Action item: Write the data below out in full, exactly as it stands.

Data to use:
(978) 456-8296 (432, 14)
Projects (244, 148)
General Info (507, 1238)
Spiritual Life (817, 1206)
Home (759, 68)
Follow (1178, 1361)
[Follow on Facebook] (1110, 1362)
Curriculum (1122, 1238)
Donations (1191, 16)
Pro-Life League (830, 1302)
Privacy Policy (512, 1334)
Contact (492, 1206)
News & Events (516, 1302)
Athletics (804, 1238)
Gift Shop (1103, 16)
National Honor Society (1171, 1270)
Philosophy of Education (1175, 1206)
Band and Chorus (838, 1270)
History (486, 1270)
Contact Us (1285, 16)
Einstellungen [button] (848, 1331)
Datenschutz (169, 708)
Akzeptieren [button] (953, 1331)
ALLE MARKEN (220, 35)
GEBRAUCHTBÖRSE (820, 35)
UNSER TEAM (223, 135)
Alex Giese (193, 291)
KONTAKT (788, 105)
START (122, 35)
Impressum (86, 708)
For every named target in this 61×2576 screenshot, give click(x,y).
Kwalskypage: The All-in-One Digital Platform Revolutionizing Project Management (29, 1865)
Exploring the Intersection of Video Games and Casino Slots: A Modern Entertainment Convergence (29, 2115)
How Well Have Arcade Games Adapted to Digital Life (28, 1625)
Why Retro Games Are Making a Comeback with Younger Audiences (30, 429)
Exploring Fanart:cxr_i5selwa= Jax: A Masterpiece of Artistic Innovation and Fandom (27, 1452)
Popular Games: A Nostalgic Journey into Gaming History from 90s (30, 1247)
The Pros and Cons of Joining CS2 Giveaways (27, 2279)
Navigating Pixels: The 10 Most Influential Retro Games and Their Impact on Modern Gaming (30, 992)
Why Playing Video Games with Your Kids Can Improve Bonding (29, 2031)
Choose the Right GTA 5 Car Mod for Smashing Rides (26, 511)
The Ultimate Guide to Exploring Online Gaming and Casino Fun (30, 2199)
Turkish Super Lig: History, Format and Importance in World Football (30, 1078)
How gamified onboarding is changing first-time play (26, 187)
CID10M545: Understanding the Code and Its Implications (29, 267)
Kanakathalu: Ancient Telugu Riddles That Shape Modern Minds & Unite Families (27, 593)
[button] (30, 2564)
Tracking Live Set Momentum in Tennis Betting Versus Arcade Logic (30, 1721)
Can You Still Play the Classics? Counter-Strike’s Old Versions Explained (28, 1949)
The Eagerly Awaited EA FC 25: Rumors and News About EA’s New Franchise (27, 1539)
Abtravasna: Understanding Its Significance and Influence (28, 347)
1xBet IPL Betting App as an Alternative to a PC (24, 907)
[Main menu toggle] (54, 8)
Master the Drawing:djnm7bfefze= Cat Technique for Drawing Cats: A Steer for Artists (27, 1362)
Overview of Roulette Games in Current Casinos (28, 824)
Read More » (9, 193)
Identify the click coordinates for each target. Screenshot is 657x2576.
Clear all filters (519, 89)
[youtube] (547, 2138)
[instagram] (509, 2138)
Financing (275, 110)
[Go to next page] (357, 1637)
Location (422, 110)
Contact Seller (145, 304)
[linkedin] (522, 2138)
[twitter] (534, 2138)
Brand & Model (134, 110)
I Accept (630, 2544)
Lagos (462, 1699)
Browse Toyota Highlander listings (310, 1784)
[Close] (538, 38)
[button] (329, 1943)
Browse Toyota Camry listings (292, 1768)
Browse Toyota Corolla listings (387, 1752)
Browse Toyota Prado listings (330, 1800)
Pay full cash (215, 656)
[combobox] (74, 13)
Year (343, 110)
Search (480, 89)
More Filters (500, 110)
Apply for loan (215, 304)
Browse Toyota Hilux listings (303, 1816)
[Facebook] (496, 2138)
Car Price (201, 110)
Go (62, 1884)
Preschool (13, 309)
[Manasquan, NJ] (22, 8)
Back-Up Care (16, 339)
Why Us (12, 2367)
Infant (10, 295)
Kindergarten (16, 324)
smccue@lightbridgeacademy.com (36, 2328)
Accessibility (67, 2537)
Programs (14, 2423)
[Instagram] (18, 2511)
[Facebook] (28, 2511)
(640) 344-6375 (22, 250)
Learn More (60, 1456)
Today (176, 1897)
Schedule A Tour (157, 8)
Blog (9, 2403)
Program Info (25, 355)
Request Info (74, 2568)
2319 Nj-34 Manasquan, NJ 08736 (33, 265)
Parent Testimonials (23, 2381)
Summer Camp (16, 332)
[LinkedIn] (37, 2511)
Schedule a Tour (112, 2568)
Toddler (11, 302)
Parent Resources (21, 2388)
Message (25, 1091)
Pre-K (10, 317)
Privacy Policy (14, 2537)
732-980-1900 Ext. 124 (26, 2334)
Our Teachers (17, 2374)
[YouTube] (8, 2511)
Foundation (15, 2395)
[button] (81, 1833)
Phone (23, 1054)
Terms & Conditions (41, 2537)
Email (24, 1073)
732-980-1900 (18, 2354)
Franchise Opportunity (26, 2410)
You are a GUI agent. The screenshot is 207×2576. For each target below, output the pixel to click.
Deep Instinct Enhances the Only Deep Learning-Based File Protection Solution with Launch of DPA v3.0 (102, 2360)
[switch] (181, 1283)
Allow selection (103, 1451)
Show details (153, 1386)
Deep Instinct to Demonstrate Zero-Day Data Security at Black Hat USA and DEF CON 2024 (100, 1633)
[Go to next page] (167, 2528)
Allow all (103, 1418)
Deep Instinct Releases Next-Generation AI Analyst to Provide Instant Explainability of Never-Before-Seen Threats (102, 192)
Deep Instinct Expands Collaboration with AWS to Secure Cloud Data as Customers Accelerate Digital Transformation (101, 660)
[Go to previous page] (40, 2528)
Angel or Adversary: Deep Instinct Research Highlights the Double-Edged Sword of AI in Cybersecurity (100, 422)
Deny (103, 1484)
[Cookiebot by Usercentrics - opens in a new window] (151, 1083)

Task answer:
(978) 456-8296 (432, 14)
Projects (244, 148)
General Info (507, 1238)
Spiritual Life (817, 1206)
Home (759, 68)
Follow (1178, 1361)
[Follow on Facebook] (1110, 1362)
Curriculum (1122, 1238)
Donations (1191, 16)
Pro-Life League (830, 1302)
Privacy Policy (512, 1334)
Contact (492, 1206)
News & Events (516, 1302)
Athletics (804, 1238)
Gift Shop (1103, 16)
National Honor Society (1171, 1270)
Philosophy of Education (1175, 1206)
Band and Chorus (838, 1270)
History (486, 1270)
Contact Us (1285, 16)
Einstellungen [button] (848, 1331)
Datenschutz (169, 708)
Akzeptieren [button] (953, 1331)
ALLE MARKEN (220, 35)
GEBRAUCHTBÖRSE (820, 35)
UNSER TEAM (223, 135)
Alex Giese (193, 291)
KONTAKT (788, 105)
START (122, 35)
Impressum (86, 708)
For every named target in this 61×2576 screenshot, give click(x,y).
Kwalskypage: The All-in-One Digital Platform Revolutionizing Project Management (29, 1865)
Exploring the Intersection of Video Games and Casino Slots: A Modern Entertainment Convergence (29, 2115)
How Well Have Arcade Games Adapted to Digital Life (28, 1625)
Why Retro Games Are Making a Comeback with Younger Audiences (30, 429)
Exploring Fanart:cxr_i5selwa= Jax: A Masterpiece of Artistic Innovation and Fandom (27, 1452)
Popular Games: A Nostalgic Journey into Gaming History from 90s (30, 1247)
The Pros and Cons of Joining CS2 Giveaways (27, 2279)
Navigating Pixels: The 10 Most Influential Retro Games and Their Impact on Modern Gaming (30, 992)
Why Playing Video Games with Your Kids Can Improve Bonding (29, 2031)
Choose the Right GTA 5 Car Mod for Smashing Rides (26, 511)
The Ultimate Guide to Exploring Online Gaming and Casino Fun (30, 2199)
Turkish Super Lig: History, Format and Importance in World Football (30, 1078)
How gamified onboarding is changing first-time play (26, 187)
CID10M545: Understanding the Code and Its Implications (29, 267)
Kanakathalu: Ancient Telugu Riddles That Shape Modern Minds & Unite Families (27, 593)
[button] (30, 2564)
Tracking Live Set Momentum in Tennis Betting Versus Arcade Logic (30, 1721)
Can You Still Play the Classics? Counter-Strike’s Old Versions Explained (28, 1949)
The Eagerly Awaited EA FC 25: Rumors and News About EA’s New Franchise (27, 1539)
Abtravasna: Understanding Its Significance and Influence (28, 347)
1xBet IPL Betting App as an Alternative to a PC (24, 907)
[Main menu toggle] (54, 8)
Master the Drawing:djnm7bfefze= Cat Technique for Drawing Cats: A Steer for Artists (27, 1362)
Overview of Roulette Games in Current Casinos (28, 824)
Read More » (9, 193)
Identify the click coordinates for each target. Screenshot is 657x2576.
Clear all filters (519, 89)
[youtube] (547, 2138)
[instagram] (509, 2138)
Financing (275, 110)
[Go to next page] (357, 1637)
Location (422, 110)
Contact Seller (145, 304)
[linkedin] (522, 2138)
[twitter] (534, 2138)
Brand & Model (134, 110)
I Accept (630, 2544)
Lagos (462, 1699)
Browse Toyota Highlander listings (310, 1784)
[Close] (538, 38)
[button] (329, 1943)
Browse Toyota Camry listings (292, 1768)
Browse Toyota Corolla listings (387, 1752)
Browse Toyota Prado listings (330, 1800)
Pay full cash (215, 656)
[combobox] (74, 13)
Year (343, 110)
Search (480, 89)
More Filters (500, 110)
Apply for loan (215, 304)
Browse Toyota Hilux listings (303, 1816)
[Facebook] (496, 2138)
Car Price (201, 110)
Go (62, 1884)
Preschool (13, 309)
[Manasquan, NJ] (22, 8)
Back-Up Care (16, 339)
Why Us (12, 2367)
Infant (10, 295)
Kindergarten (16, 324)
smccue@lightbridgeacademy.com (36, 2328)
Accessibility (67, 2537)
Programs (14, 2423)
[Instagram] (18, 2511)
[Facebook] (28, 2511)
(640) 344-6375 (22, 250)
Learn More (60, 1456)
Today (176, 1897)
Schedule A Tour (157, 8)
Blog (9, 2403)
Program Info (25, 355)
Request Info (74, 2568)
2319 Nj-34 Manasquan, NJ 08736 (33, 265)
Parent Testimonials (23, 2381)
Summer Camp (16, 332)
[LinkedIn] (37, 2511)
Schedule a Tour (112, 2568)
Toddler (11, 302)
Parent Resources (21, 2388)
Message (25, 1091)
Pre-K (10, 317)
Privacy Policy (14, 2537)
732-980-1900 Ext. 124 (26, 2334)
Our Teachers (17, 2374)
[YouTube] (8, 2511)
Foundation (15, 2395)
[button] (81, 1833)
Phone (23, 1054)
Terms & Conditions (41, 2537)
Email (24, 1073)
732-980-1900 (18, 2354)
Franchise Opportunity (26, 2410)
You are a GUI agent. The screenshot is 207×2576. For each target below, output the pixel to click.
Deep Instinct Enhances the Only Deep Learning-Based File Protection Solution with Launch of DPA v3.0 (102, 2360)
[switch] (181, 1283)
Allow selection (103, 1451)
Show details (153, 1386)
Deep Instinct to Demonstrate Zero-Day Data Security at Black Hat USA and DEF CON 2024 (100, 1633)
[Go to next page] (167, 2528)
Allow all (103, 1418)
Deep Instinct Releases Next-Generation AI Analyst to Provide Instant Explainability of Never-Before-Seen Threats (102, 192)
Deep Instinct Expands Collaboration with AWS to Secure Cloud Data as Customers Accelerate Digital Transformation (101, 660)
[Go to previous page] (40, 2528)
Angel or Adversary: Deep Instinct Research Highlights the Double-Edged Sword of AI in Cybersecurity (100, 422)
Deny (103, 1484)
[Cookiebot by Usercentrics - opens in a new window] (151, 1083)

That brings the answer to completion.